“Don’t talk badly about (dead name.) I really liked him a lot,” one of my co-workers exclaimed to me recently. It was weird hearing the name I was given at birth. I’ve taken so many steps to remove myself from that identity. In that moment, I also realized I need to take some time to acknowledge that person’s existence. He ultimately led me to where I am today.
I’ve had a love-hate relationship with my former self. In a previous blog post, I mentioned how I struggled with seeing old pictures of me. That person has since become unrecognizable. A few months ago, I showed an older picture to a friend who didn’t know I was transgender, and she thought it was my brother. I think it’s time I talk about him before he completely slips away.

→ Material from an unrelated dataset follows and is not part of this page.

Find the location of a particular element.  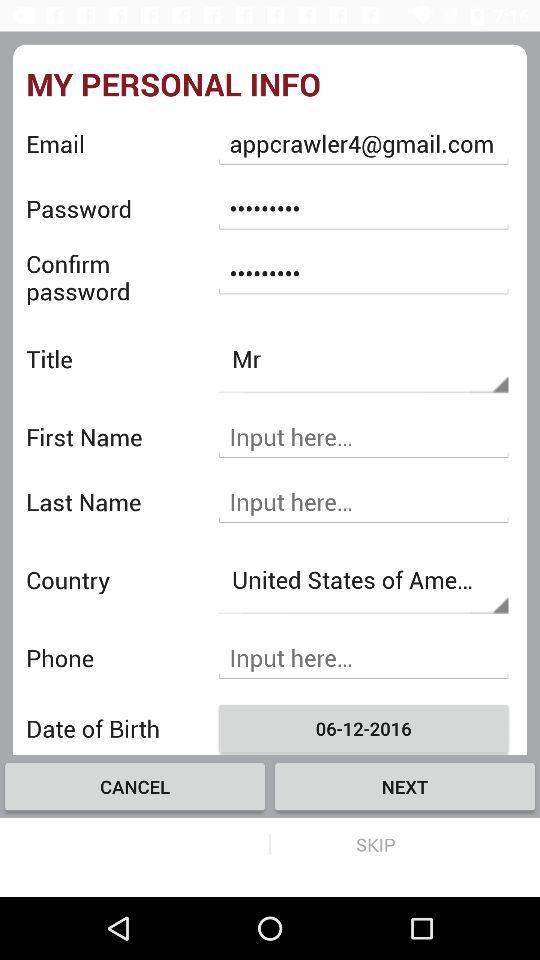

insert phone number is located at coordinates (362, 657).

Like my co-worker, I’ve come to understand that many people have favourable memories of me. They remember my smile, my sense of humour and my positive attitude in any situation. I’m grateful for the happy memories I’ve heard lately, because I remember struggling, being awkward, shy and unhappy.
Days before I came out, Megan and I hid old photos of me from Facebook and I cleaned up my Twitter account. I didn’t want any memory of my former self in sight. For me, I needed a chance at a fresh start. I couldn’t wait to begin my new life. I felt so much pain in my heart just looking at him. Even our wedding pictures, one of the happiest days of my life, all I could think about was how awful I looked wearing a tuxedo.

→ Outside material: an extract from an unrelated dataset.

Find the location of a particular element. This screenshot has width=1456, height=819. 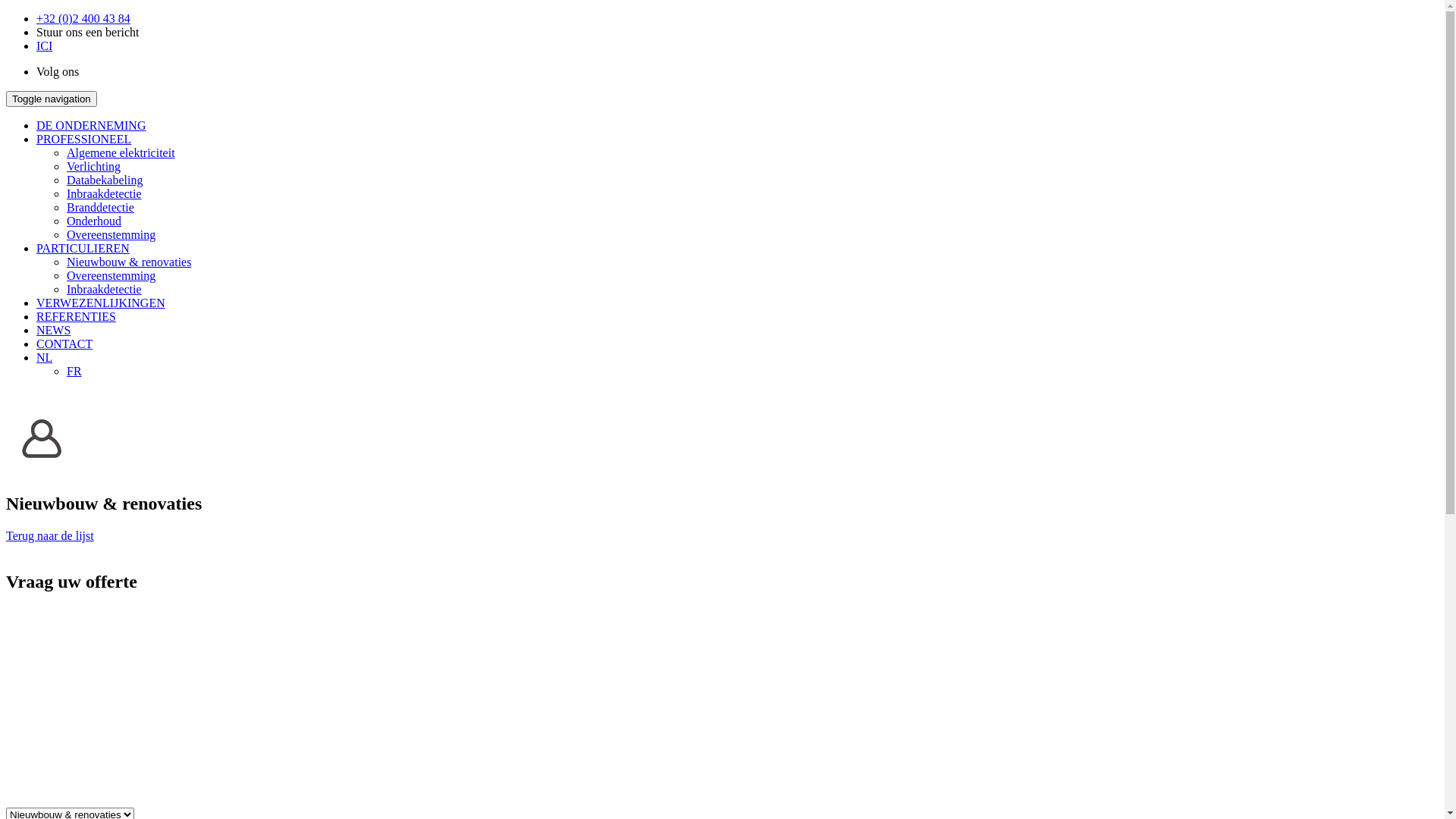

'NEWS' is located at coordinates (53, 329).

Just like that, he was gone.
I sit here now 19 months later and I need to grieve for him. I need to take a step back and remember where I started, not bury it. My family and friends hardly had the chance to say goodbye to someone they cared about. Megan had to mourn for her husband before she got a new wife. I’m at the point in my transition where I’m meeting lots of people who never knew me before I came out. I hear it’s rewarding for them because they get to meet my authentic self out right. But what about the others who do remember my old self? Am I cheating them?
I’m so incredibly grateful I get to be myself every day. I have no regrets about making my transition and I’m proud to identify as transgender. I know I am so much happier, healthier and more confident. I’m living my best life now and not just existing as the shy, awkward kid. I see me growing into myself even more, as I complete two years of being out in 2019.